#### Task to complete:
Copy every line of the entries that includes the word "screenshot".

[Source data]
Segment Open

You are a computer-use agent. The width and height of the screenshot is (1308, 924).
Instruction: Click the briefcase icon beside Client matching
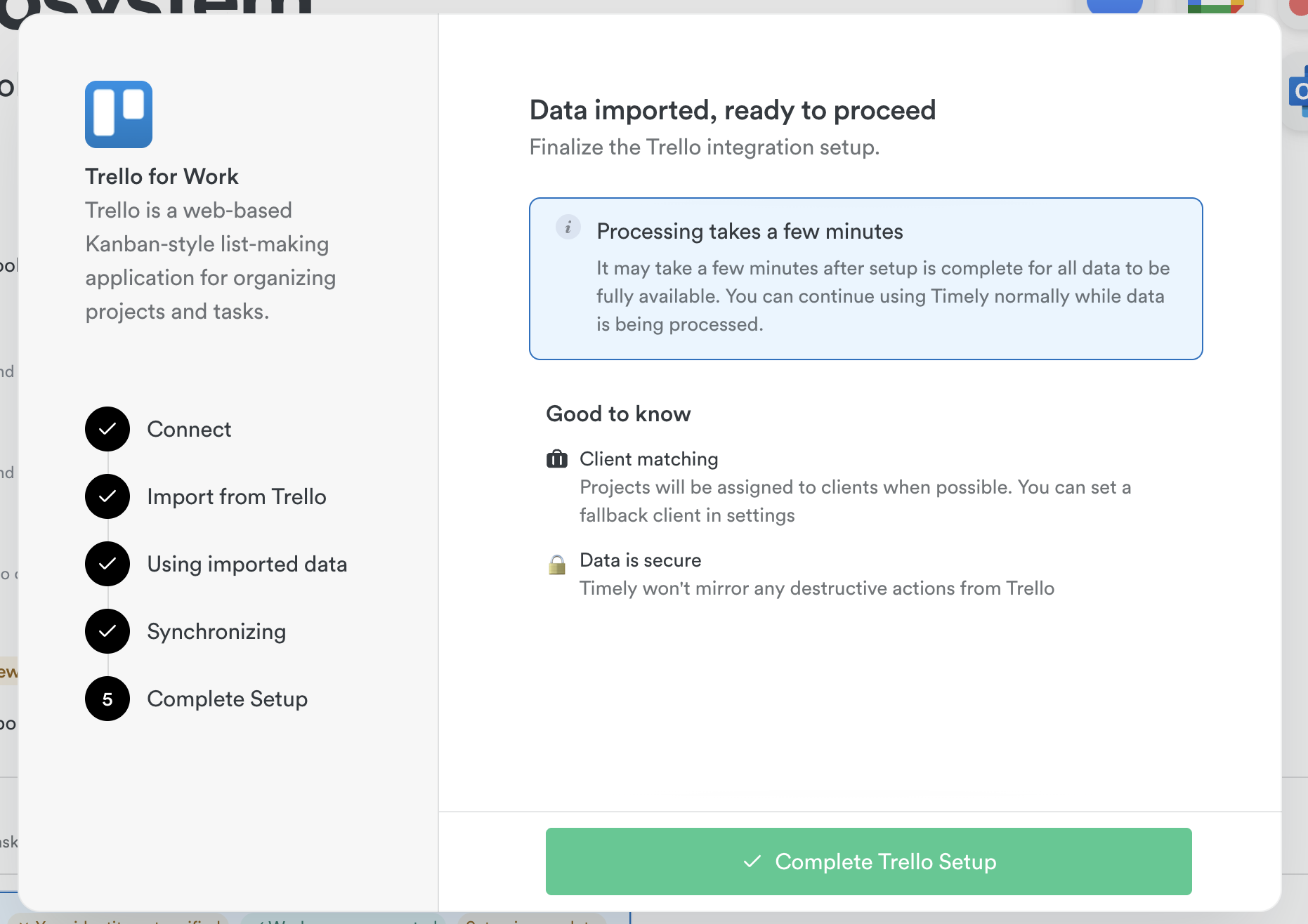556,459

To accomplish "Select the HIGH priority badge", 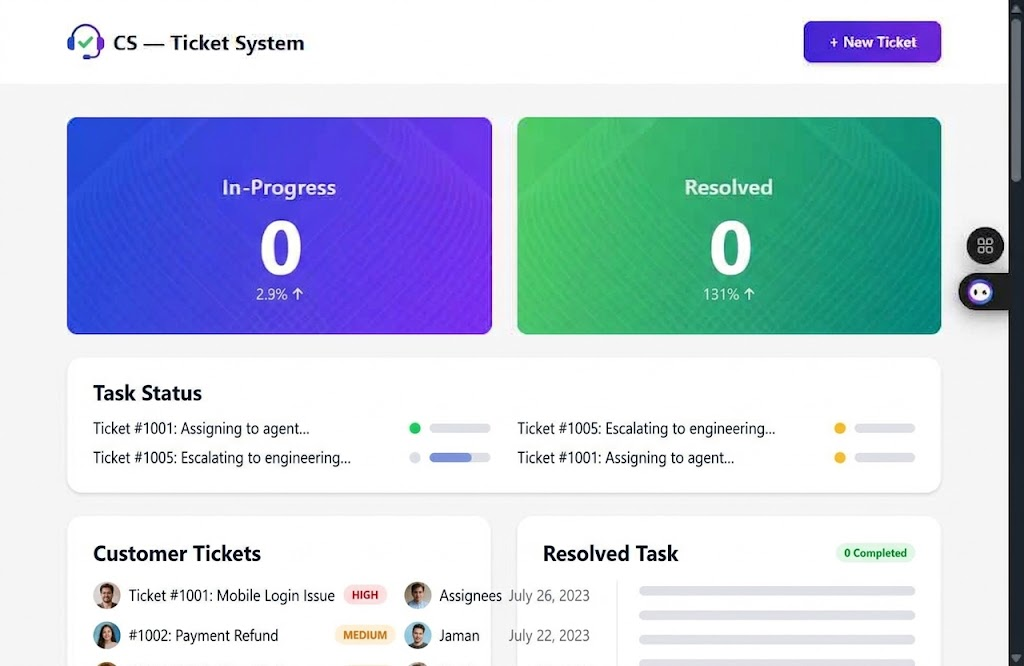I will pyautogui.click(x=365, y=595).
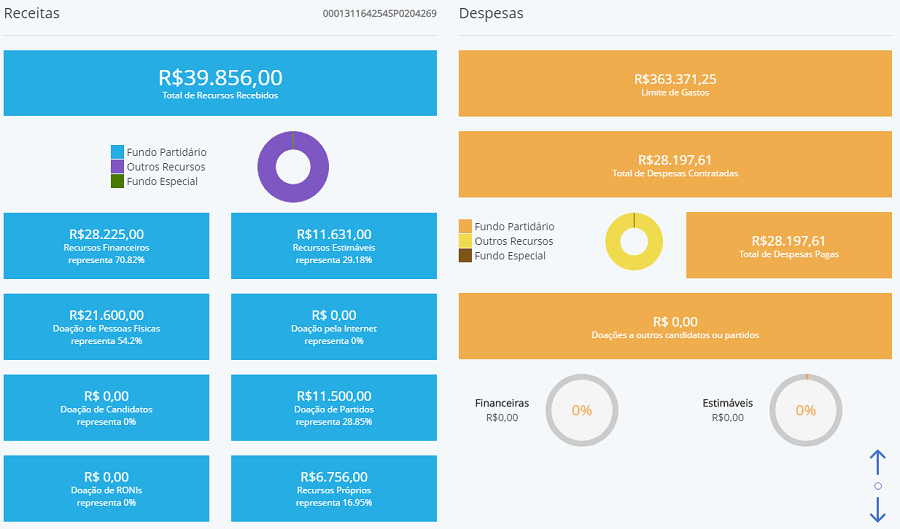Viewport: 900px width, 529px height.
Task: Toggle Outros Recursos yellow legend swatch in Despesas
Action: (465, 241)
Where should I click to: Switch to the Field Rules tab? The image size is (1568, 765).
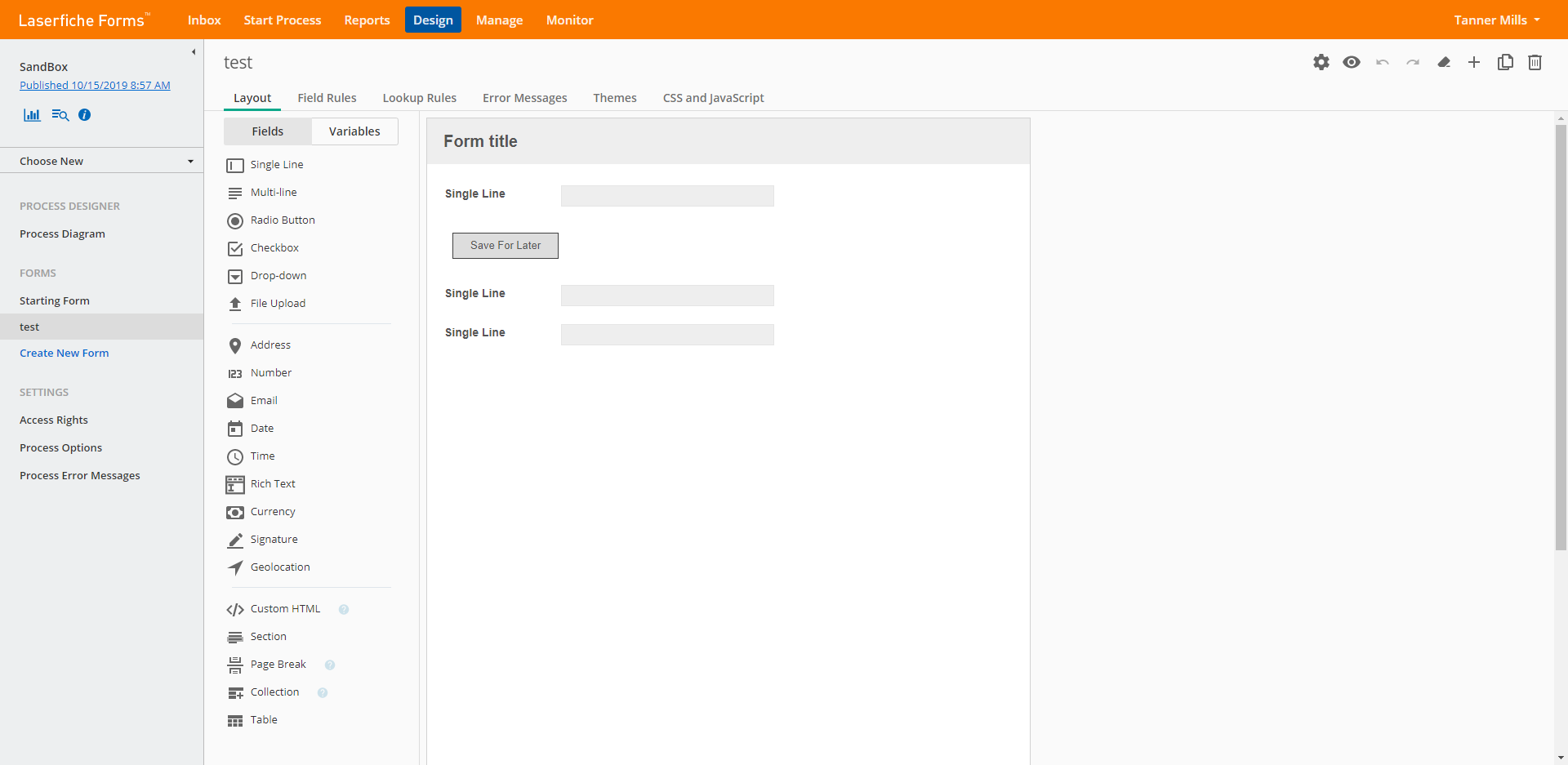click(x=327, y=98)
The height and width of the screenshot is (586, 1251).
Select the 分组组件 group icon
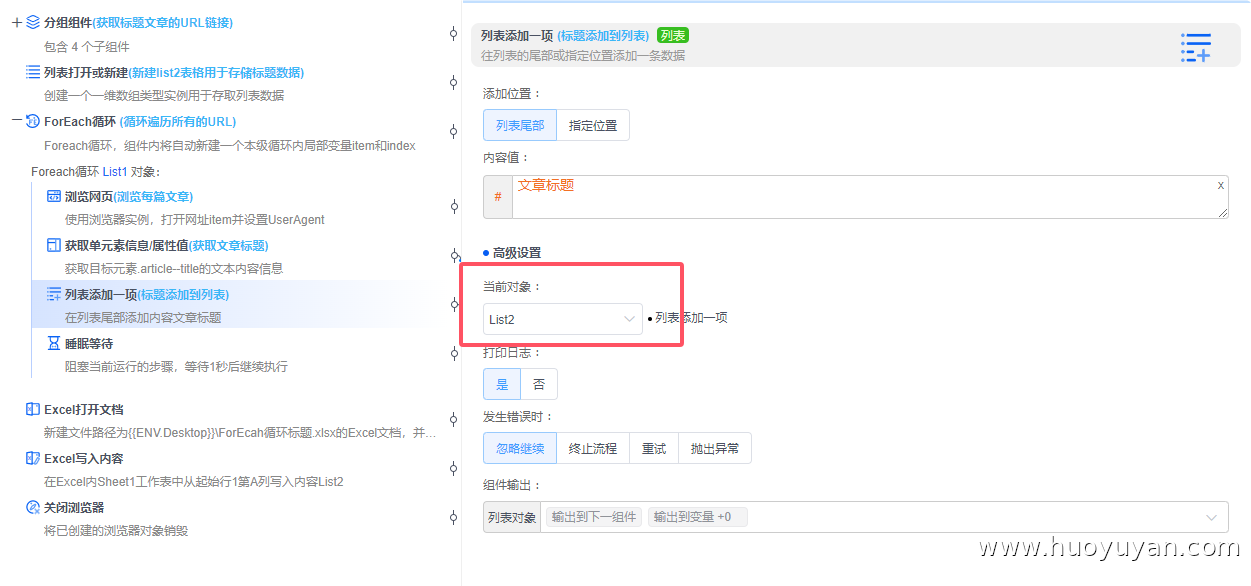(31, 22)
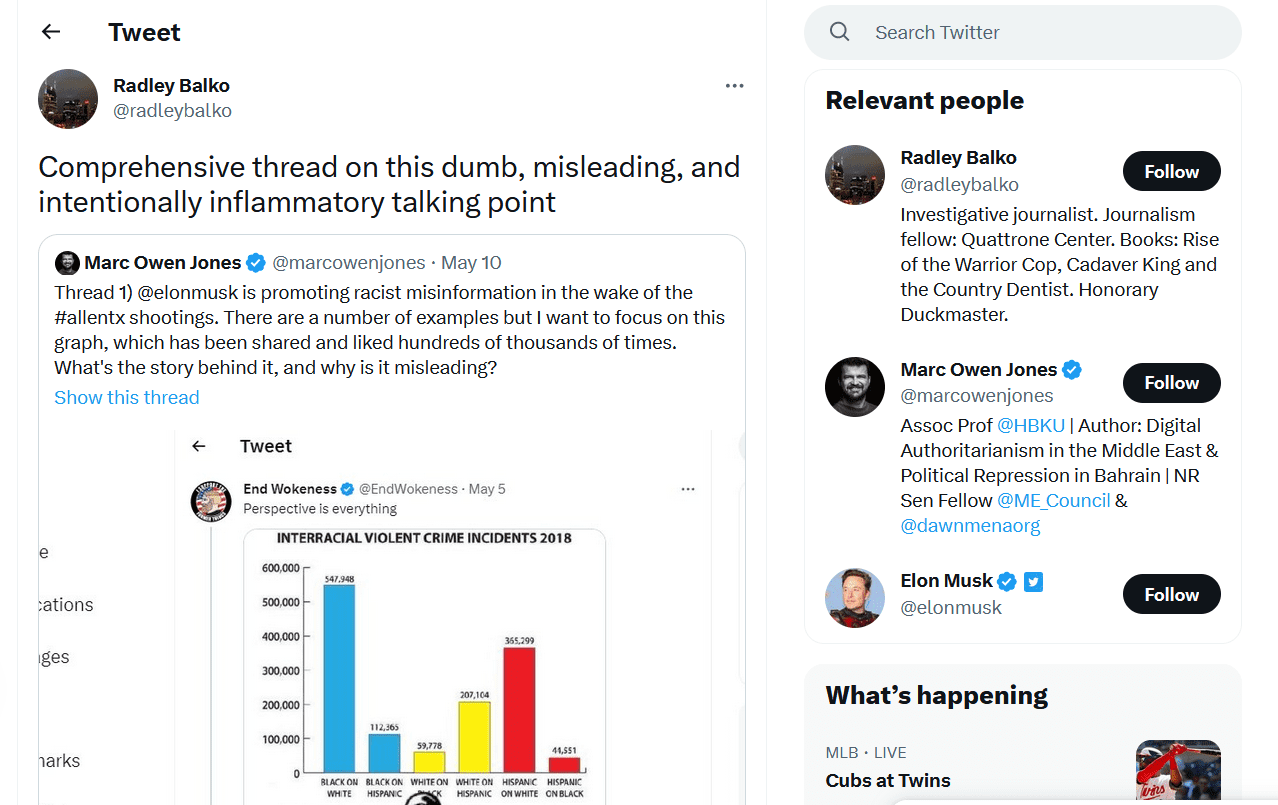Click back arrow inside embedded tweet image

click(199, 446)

Segment Closed

#### Task solution:
You are a computer-use agent. The width and height of the screenshot is (1308, 924).
The height and width of the screenshot is (586, 1251).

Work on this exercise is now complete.